La richesse et la beauté de ses bâtiments en faisaient l’un des monuments les plus prestigieux de la région.

 

Des fouilles archéologiques et quelques dessins exécutés au XIXe siècle permettent de retracer les dispositions architecturales des églises qui s’y sont succédées.

 

De l’église romane édifiée à partir du milieu du XIe siècle subsistent de beaux chapiteaux et les fragments d’une mosaïque conservés au musée de l’hôtel Sandelin.

 

 

La maquette de l’église gothique qui s’y trouve, rend plus tangible cette dernière construction dont le chantier s’est échelonné de 1325 à 1520.

D’une hauteur modeste (25 mètres sous voûtes), l’église comprenait un vaste sanctuaire en hémicycle desservant cinq chapelles rayonnantes.

Edifié au XIVe siècle, celui-ci avait servi de modèle à l’ensemble de l’église dont la construction ne s’était achevée qu’au début du XVIe siècle.

 

L’ensemble présentait donc une grande unité.

 

Au dessus des grandes arcades courait un triforium aveugle dont le mur de fond avait été décoré de figures peintes dans le chœur.

Sur la partie sud de la nef, ce triforium avait été aménagé en tribunes afin d’accueillir les hôtes de marque soucieux de ne pas se mêler au commun des fidèles.

 

Cette tribune donnait accès au quartier des princes construit au XVe siècle dans le cloître.

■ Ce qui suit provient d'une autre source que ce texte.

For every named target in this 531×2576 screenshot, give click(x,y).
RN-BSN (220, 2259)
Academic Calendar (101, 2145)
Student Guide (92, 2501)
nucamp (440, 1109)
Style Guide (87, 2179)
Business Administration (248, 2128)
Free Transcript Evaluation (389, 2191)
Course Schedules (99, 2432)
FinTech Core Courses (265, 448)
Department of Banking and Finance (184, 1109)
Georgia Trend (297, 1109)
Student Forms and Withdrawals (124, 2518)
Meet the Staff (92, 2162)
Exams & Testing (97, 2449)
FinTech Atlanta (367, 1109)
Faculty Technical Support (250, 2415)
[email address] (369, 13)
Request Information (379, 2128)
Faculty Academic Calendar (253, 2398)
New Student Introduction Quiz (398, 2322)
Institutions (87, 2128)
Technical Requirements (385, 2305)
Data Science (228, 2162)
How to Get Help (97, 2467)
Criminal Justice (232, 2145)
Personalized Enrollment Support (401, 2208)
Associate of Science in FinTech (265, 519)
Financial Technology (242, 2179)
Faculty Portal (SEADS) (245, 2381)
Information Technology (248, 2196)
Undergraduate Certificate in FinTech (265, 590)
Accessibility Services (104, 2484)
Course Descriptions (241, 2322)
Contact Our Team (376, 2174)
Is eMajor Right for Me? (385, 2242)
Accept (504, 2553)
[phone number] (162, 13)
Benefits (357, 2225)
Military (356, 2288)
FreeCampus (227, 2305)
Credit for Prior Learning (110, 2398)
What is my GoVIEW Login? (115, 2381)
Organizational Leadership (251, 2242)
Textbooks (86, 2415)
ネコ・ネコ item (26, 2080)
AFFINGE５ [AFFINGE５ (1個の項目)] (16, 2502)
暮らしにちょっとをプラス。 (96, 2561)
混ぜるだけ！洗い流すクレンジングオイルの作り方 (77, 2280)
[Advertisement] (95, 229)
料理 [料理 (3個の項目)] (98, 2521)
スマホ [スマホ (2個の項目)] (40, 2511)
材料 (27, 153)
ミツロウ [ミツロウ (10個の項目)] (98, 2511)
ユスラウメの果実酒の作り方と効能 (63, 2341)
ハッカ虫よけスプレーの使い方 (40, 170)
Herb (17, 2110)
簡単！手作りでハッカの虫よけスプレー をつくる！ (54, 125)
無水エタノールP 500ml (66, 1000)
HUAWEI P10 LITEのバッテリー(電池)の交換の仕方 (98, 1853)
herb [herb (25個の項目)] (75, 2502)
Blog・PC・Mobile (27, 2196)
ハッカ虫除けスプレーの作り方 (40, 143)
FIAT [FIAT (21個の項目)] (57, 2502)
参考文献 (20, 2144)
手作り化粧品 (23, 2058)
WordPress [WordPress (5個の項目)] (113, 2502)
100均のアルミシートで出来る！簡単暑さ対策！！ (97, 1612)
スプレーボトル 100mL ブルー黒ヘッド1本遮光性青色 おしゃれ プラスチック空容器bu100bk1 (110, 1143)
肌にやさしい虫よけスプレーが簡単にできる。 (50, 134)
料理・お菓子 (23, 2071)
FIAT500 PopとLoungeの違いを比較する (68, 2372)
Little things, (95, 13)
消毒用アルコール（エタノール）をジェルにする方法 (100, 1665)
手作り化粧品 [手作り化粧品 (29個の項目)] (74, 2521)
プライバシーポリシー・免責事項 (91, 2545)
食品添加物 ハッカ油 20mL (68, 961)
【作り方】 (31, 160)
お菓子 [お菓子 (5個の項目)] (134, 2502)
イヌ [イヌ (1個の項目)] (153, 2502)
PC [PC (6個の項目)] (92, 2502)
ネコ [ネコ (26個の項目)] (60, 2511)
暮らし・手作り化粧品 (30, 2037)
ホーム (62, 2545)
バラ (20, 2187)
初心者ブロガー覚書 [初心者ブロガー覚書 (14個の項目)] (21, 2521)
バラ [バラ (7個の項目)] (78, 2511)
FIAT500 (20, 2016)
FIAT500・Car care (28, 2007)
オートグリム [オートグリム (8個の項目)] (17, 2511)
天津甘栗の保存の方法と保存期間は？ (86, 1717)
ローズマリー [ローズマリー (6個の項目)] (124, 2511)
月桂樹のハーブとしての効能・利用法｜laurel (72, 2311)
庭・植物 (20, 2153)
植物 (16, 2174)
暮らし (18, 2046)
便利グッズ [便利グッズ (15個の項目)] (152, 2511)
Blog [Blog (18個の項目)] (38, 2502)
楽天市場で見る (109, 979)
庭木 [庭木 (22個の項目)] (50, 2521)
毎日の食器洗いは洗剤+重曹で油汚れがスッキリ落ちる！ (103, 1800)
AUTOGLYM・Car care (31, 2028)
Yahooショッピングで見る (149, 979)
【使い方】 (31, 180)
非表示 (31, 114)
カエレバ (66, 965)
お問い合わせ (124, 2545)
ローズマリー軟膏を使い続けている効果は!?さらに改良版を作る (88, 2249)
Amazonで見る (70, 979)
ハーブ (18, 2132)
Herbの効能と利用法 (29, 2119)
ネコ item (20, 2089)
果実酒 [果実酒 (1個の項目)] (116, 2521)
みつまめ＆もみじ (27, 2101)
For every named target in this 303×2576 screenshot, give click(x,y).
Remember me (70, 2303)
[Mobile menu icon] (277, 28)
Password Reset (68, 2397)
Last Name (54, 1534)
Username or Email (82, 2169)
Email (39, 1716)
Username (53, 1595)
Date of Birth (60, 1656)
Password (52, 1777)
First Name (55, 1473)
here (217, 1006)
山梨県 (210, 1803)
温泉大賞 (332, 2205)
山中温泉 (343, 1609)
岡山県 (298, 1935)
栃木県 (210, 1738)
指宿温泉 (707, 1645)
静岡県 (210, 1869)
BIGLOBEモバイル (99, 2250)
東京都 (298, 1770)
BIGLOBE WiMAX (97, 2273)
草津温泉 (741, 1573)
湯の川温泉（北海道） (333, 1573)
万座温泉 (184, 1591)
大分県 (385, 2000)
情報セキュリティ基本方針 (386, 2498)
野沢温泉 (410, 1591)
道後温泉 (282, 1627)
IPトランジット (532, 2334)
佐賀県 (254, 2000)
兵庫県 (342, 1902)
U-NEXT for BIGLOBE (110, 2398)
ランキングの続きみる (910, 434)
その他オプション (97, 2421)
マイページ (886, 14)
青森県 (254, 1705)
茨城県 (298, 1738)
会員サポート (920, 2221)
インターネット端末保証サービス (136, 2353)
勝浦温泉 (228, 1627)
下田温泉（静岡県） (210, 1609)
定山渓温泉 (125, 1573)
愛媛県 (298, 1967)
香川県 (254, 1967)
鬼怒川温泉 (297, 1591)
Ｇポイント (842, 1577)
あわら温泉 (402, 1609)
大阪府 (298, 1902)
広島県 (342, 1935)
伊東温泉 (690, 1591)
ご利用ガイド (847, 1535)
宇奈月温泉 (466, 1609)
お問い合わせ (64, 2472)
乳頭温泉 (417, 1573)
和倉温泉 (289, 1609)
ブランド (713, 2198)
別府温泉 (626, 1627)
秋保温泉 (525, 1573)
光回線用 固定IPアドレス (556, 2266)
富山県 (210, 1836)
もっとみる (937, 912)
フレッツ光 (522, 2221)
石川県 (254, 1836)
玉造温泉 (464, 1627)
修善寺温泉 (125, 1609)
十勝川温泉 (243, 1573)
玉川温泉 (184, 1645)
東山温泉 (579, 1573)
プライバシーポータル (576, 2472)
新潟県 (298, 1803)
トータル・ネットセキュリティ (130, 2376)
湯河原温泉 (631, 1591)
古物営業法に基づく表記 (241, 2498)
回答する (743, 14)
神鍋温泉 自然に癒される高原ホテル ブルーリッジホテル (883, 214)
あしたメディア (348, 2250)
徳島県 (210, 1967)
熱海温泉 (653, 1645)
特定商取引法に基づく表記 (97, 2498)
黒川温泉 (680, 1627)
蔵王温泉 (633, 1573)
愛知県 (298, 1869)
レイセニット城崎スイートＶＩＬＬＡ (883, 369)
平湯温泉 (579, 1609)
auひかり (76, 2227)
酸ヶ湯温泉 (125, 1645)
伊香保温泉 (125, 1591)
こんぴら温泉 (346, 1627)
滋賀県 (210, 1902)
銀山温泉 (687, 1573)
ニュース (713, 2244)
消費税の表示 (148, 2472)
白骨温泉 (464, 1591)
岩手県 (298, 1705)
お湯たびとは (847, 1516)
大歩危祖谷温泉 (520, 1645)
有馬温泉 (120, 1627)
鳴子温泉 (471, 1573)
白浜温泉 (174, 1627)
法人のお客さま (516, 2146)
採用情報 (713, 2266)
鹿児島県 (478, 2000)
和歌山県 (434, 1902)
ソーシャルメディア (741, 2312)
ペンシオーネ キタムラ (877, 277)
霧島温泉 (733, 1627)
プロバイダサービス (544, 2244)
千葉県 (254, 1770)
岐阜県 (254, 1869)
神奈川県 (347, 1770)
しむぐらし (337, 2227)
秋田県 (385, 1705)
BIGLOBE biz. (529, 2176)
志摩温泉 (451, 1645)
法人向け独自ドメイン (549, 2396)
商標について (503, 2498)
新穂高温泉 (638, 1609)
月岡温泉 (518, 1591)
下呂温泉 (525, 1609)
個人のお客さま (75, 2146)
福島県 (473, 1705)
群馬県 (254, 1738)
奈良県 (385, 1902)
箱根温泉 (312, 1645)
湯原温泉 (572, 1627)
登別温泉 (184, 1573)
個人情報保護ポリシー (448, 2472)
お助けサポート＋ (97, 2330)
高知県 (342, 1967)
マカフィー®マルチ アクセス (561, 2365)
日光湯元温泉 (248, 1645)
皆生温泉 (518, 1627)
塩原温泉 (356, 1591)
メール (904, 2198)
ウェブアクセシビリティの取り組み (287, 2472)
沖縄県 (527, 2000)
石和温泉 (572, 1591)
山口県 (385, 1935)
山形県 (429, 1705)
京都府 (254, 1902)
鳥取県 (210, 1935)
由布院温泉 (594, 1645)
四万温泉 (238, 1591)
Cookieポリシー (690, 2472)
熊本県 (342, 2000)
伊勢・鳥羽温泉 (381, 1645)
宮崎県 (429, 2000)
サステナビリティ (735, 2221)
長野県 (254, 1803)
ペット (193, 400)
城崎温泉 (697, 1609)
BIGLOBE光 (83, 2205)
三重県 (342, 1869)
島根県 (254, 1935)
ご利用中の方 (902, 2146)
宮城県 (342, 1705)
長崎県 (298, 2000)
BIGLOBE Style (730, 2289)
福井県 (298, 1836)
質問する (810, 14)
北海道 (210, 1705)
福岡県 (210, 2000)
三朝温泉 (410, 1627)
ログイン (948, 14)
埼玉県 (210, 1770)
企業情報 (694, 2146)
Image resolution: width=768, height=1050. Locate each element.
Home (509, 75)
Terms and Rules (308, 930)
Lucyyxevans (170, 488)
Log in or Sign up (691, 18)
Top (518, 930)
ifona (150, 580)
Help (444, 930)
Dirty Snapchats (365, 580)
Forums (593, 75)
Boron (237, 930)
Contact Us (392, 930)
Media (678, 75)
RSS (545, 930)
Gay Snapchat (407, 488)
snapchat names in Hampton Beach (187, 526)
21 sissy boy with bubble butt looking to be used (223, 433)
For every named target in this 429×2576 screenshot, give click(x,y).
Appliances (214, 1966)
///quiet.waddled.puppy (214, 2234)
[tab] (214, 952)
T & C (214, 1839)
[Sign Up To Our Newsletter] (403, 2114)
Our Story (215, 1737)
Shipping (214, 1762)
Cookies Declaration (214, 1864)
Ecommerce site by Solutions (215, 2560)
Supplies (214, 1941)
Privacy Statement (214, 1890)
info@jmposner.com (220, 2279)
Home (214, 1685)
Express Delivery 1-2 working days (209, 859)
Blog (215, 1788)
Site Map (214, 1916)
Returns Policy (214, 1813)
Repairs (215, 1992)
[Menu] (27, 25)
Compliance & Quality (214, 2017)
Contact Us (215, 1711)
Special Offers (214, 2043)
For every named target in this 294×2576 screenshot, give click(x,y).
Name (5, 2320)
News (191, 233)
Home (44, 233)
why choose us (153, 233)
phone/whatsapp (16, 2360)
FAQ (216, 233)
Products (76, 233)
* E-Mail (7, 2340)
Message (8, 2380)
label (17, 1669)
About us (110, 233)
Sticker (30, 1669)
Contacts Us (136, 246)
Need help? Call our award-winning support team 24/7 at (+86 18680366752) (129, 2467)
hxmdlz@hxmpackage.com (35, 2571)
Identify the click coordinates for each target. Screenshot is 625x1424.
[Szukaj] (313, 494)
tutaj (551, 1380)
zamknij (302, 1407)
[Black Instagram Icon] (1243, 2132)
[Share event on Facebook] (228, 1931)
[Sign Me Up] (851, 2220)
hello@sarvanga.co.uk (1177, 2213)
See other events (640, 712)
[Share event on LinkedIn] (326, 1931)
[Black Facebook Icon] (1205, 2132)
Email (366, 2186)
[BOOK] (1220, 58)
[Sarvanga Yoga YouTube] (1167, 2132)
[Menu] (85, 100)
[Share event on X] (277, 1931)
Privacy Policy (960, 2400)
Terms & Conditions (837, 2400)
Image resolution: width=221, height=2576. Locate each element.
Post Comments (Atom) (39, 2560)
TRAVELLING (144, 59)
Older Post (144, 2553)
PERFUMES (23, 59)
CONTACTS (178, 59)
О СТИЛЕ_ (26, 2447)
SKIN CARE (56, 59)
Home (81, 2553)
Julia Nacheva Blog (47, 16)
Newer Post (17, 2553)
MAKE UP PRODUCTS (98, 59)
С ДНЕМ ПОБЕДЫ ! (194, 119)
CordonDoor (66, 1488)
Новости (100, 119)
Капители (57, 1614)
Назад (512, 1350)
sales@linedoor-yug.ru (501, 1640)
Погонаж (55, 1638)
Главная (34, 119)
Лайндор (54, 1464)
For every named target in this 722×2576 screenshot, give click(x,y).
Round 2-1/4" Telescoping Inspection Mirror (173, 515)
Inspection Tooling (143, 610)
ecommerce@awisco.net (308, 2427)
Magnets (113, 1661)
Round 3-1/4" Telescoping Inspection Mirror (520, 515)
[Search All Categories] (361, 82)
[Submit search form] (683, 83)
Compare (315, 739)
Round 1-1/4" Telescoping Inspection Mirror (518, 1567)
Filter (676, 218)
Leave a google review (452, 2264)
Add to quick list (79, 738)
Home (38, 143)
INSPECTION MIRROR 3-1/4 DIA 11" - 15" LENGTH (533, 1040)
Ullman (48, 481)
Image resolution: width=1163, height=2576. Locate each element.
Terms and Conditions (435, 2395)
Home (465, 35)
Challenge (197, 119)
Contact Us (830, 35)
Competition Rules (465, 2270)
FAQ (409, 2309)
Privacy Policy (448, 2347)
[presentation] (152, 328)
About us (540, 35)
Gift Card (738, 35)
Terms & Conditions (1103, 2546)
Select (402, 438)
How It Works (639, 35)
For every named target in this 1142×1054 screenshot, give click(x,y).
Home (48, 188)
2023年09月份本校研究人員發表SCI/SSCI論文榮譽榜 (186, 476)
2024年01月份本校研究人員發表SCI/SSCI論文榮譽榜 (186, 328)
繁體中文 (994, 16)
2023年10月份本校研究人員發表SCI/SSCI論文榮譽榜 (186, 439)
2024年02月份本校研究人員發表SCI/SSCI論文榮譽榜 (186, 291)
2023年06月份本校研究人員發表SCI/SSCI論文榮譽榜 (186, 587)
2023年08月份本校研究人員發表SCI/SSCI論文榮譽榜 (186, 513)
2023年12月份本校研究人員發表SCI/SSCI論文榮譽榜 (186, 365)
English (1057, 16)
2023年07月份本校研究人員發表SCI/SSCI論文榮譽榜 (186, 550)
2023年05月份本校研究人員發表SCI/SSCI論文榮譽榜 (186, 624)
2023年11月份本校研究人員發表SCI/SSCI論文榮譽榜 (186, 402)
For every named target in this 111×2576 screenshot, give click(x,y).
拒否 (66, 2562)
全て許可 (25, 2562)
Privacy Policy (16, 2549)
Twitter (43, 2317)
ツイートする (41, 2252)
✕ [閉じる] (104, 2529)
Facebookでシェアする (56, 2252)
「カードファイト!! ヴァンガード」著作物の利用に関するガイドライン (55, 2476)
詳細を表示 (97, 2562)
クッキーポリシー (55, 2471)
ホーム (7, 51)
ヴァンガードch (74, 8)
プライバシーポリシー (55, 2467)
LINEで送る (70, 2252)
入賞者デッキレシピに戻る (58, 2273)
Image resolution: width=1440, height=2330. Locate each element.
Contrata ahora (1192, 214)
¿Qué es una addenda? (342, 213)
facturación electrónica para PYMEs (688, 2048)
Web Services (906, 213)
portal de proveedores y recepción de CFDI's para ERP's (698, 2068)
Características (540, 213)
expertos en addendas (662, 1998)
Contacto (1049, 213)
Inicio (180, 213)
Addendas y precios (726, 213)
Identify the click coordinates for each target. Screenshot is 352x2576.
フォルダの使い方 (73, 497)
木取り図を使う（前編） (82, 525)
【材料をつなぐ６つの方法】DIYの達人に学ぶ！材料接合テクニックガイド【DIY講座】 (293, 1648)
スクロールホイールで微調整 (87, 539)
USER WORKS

Elevée à l’avant de la nef, la tour, haute de 48 mètres commandait l’ensemble du monastère entièrement isolé par les eaux canalisées de l’Aa.

 

Ces dispositions furent bouleversées à partir de 1830 lorsque la municipalité entreprit la destruction de l’édifice en épargnant toutefois la tour occidentale qui s’effondra trois ans après les bombardements de 1943.